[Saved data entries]
┄┄┄┄┄┄

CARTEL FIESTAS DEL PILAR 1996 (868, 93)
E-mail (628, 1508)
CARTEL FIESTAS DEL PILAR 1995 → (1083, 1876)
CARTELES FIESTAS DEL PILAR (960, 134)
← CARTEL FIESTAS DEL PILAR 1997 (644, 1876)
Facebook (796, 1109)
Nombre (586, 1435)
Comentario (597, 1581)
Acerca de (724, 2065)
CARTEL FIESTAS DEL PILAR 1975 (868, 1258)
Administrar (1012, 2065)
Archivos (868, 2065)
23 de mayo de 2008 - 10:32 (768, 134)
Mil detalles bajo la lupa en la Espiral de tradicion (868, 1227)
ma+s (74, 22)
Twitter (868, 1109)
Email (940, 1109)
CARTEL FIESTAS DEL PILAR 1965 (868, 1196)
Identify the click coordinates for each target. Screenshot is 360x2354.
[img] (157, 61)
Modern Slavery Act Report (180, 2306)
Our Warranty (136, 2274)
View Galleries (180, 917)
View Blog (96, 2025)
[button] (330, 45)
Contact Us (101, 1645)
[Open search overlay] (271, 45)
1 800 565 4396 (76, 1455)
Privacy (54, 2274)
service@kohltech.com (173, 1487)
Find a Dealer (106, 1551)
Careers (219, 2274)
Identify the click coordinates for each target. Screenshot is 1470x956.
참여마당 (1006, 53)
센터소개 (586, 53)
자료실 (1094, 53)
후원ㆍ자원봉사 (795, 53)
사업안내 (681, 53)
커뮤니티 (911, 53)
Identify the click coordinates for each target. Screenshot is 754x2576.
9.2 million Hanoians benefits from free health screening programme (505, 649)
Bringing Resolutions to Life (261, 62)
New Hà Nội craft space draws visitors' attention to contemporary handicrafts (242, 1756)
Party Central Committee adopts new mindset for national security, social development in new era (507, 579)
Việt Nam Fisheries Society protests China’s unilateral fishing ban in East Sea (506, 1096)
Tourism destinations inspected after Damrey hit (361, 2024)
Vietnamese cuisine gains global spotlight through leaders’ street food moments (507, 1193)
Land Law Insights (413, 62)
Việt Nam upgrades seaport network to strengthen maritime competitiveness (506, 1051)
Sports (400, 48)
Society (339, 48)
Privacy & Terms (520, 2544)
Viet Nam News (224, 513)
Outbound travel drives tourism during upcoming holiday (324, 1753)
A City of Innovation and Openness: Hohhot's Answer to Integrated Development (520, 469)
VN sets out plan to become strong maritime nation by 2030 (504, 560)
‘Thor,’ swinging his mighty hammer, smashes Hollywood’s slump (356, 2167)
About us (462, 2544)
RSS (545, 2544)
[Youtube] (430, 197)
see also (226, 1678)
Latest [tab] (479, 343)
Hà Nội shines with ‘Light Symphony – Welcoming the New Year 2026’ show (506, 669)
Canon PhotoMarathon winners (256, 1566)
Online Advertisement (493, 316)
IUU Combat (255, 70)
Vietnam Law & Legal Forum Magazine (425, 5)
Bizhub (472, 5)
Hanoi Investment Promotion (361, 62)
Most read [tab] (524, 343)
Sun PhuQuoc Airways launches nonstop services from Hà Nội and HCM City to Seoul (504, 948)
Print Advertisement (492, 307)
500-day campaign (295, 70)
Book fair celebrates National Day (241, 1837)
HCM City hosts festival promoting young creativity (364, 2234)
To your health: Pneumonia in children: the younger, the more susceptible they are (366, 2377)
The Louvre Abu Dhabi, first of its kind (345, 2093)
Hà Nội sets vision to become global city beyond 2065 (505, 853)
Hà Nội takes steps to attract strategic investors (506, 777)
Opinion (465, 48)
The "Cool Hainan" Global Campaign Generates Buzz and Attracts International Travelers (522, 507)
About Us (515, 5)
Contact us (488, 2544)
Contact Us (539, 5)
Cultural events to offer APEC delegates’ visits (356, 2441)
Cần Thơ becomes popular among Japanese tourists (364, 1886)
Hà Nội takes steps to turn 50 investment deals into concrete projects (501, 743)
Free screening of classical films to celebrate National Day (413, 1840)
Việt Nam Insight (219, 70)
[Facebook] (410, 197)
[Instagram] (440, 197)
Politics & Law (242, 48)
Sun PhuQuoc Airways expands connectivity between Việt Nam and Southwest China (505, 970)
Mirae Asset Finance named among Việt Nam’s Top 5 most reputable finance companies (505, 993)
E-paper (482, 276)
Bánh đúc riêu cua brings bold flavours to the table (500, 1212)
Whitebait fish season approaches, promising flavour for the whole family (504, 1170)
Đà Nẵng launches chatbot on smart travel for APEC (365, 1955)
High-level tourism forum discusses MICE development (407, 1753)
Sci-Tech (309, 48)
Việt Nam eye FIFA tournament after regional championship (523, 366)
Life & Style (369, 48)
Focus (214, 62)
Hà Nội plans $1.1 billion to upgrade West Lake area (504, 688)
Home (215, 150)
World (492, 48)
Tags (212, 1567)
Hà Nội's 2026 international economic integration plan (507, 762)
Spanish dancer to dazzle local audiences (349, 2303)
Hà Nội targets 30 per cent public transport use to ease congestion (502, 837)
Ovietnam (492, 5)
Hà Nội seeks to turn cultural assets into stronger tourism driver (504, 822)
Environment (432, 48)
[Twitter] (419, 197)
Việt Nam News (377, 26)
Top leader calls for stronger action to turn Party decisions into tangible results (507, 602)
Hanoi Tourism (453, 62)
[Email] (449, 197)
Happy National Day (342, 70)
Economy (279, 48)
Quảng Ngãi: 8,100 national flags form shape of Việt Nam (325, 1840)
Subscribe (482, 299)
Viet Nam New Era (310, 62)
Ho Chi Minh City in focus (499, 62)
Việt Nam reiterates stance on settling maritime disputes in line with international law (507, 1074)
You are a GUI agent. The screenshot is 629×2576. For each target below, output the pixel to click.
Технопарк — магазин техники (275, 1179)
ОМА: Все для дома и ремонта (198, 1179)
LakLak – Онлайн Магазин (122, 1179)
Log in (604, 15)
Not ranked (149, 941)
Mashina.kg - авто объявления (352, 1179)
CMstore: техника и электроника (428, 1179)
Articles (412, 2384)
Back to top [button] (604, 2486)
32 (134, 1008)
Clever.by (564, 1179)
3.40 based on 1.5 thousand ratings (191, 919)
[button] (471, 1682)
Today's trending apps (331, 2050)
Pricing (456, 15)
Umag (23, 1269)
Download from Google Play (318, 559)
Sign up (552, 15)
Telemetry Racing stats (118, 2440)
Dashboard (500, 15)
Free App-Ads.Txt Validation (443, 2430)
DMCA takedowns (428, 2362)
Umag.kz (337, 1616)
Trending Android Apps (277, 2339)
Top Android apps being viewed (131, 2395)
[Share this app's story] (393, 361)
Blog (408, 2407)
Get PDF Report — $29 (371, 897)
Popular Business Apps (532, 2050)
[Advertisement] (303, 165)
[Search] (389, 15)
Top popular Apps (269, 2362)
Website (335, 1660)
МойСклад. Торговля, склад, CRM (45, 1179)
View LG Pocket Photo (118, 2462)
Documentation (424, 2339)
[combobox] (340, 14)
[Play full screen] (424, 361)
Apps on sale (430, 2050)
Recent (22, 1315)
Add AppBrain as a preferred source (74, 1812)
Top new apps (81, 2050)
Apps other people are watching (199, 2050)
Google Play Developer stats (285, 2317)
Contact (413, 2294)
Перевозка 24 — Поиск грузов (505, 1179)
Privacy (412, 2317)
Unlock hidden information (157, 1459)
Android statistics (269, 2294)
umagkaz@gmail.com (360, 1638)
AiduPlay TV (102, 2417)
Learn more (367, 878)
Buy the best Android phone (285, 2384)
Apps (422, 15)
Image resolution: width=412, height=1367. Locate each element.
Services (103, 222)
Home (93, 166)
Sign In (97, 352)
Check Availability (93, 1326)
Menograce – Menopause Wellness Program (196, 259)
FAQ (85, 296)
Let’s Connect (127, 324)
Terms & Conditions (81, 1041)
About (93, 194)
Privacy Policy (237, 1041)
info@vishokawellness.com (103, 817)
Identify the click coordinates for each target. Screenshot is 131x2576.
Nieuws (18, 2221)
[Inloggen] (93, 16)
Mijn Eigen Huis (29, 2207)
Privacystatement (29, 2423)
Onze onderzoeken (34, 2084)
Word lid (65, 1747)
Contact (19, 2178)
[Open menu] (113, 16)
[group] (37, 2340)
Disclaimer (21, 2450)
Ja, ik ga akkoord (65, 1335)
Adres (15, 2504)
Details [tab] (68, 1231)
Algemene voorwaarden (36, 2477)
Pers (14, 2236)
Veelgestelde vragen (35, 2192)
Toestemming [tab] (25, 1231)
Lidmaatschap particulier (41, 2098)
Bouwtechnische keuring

┄┄┄┄┄┄

### What is required
All that is wanted is an exact copy of the lines above from the one with "Hanoi Investment Promotion (361, 62)" through the one with "Cần Thơ becomes", with both ends included.

### Response to this task
Hanoi Investment Promotion (361, 62)
Most read [tab] (524, 343)
Sun PhuQuoc Airways launches nonstop services from Hà Nội and HCM City to Seoul (504, 948)
Print Advertisement (492, 307)
500-day campaign (295, 70)
Book fair celebrates National Day (241, 1837)
HCM City hosts festival promoting young creativity (364, 2234)
To your health: Pneumonia in children: the younger, the more susceptible they are (366, 2377)
The Louvre Abu Dhabi, first of its kind (345, 2093)
Hà Nội sets vision to become global city beyond 2065 (505, 853)
Hà Nội takes steps to attract strategic investors (506, 777)
Opinion (465, 48)
The "Cool Hainan" Global Campaign Generates Buzz and Attracts International Travelers (522, 507)
About Us (515, 5)
Contact us (488, 2544)
Contact Us (539, 5)
Cultural events to offer APEC delegates’ visits (356, 2441)
Cần Thơ becomes popular among Japanese tourists (364, 1886)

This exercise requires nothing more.